◆ Prompt ◆
Can you return, word for word, every line of the entries from the one containing "You are a computer-use" through the last line of the entries, leaving out the pictures?

-------- Data lines --------

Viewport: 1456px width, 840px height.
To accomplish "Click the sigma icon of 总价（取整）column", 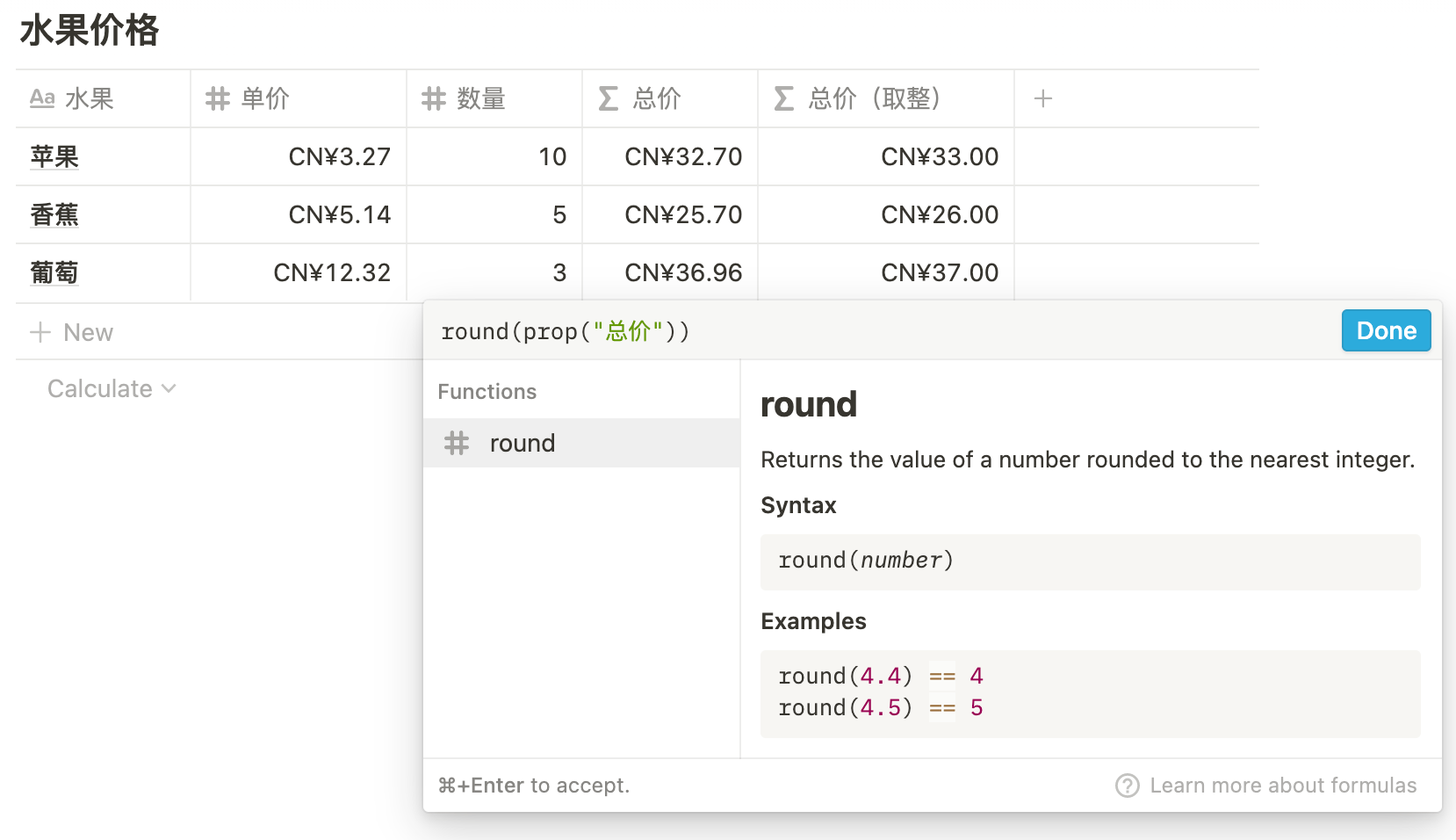I will pos(783,98).
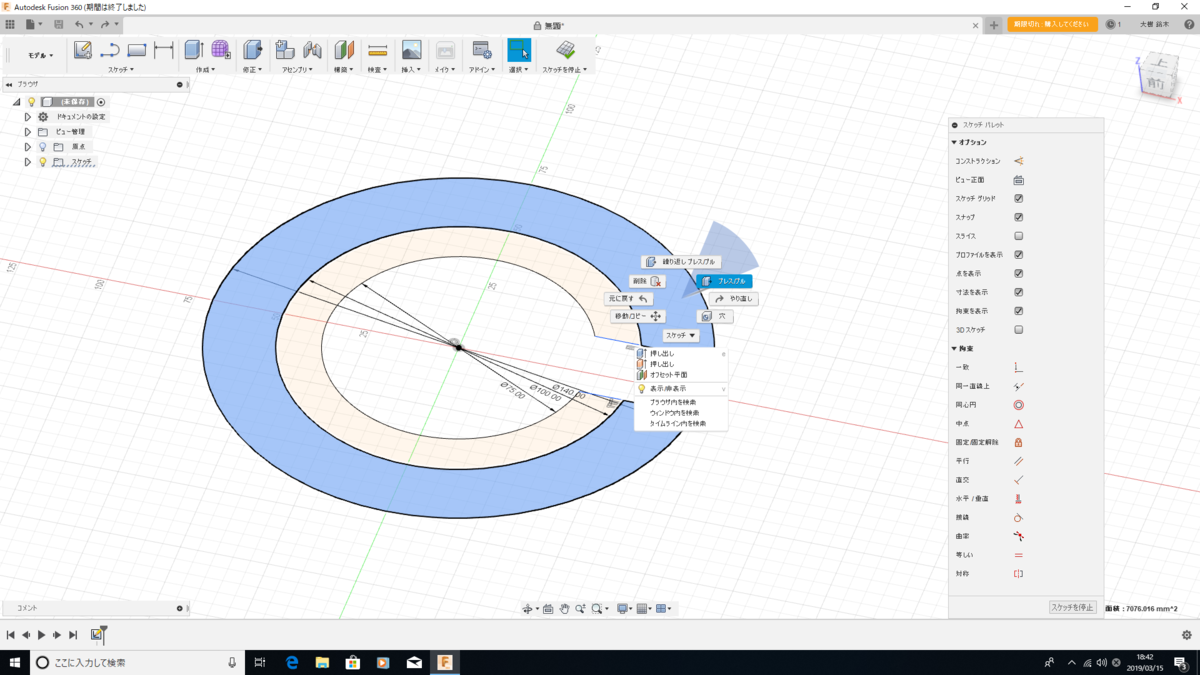Expand the Origin folder in browser
1200x675 pixels.
click(x=28, y=146)
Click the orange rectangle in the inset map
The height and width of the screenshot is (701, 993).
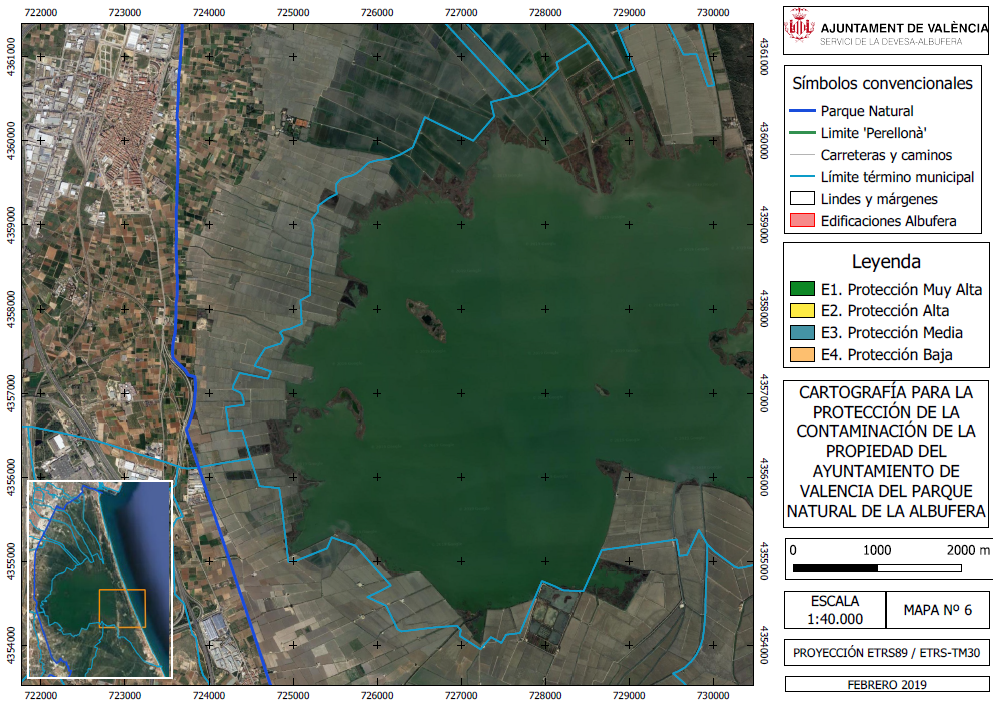(122, 609)
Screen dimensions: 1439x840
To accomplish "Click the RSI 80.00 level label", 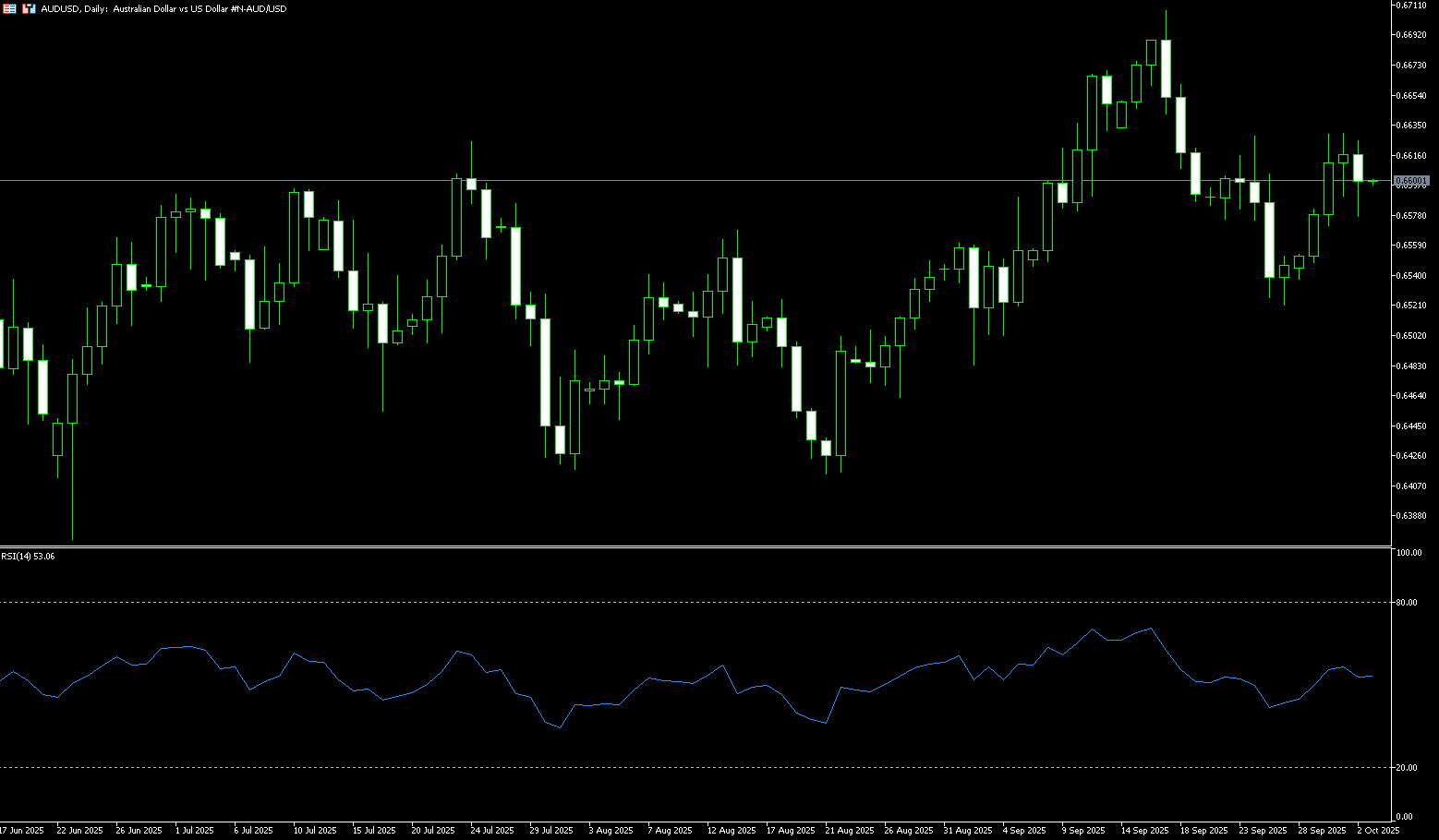I will coord(1408,603).
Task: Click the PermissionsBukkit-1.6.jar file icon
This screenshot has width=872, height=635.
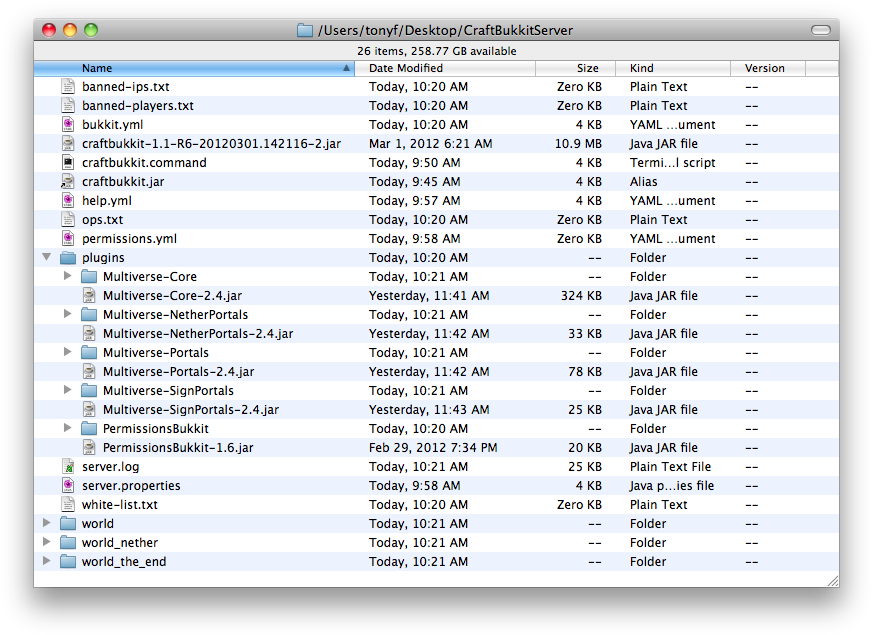Action: pos(89,447)
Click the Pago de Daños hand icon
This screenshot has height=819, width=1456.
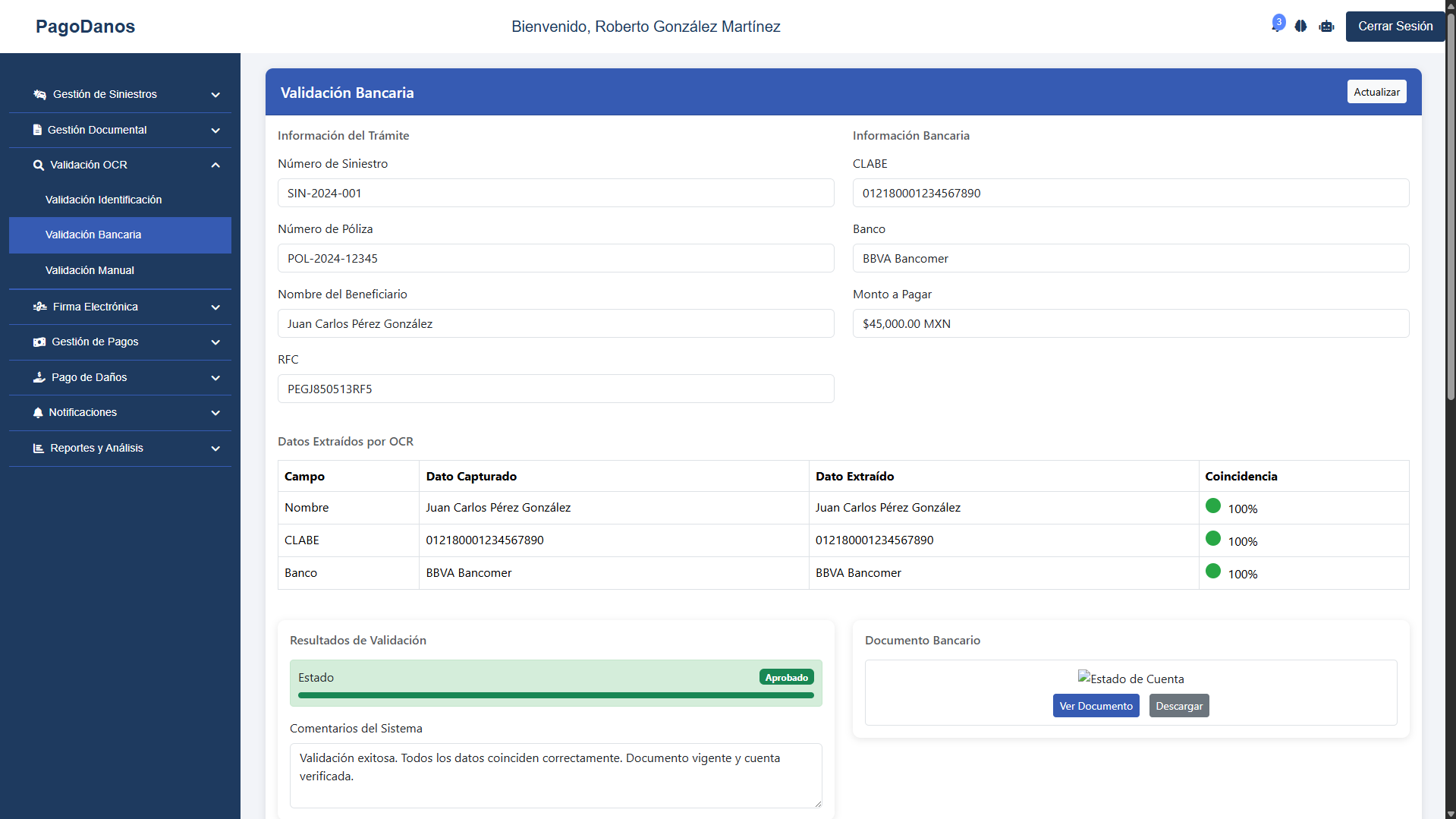pos(39,377)
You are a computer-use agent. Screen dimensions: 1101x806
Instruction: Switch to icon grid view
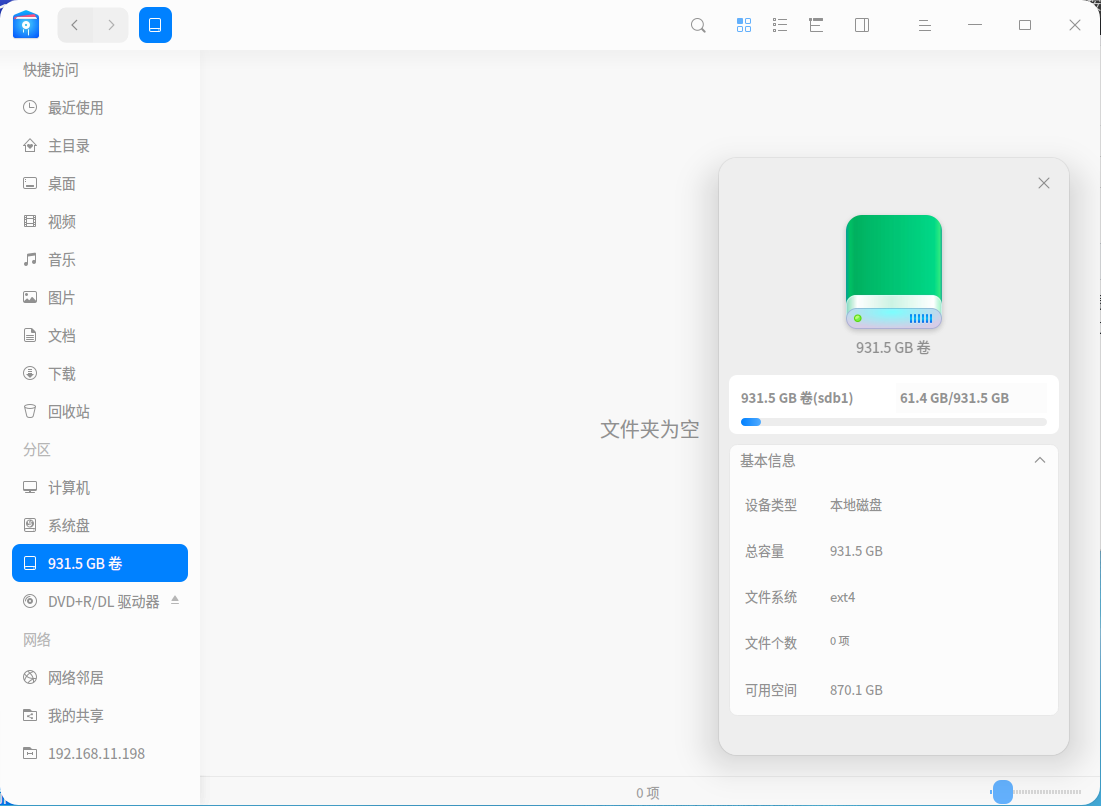point(744,25)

--------

◆ Answer in full ◆
You are a computer-use agent. Screen dimensions: 1101x806
Instruction: Switch to icon grid view
point(744,25)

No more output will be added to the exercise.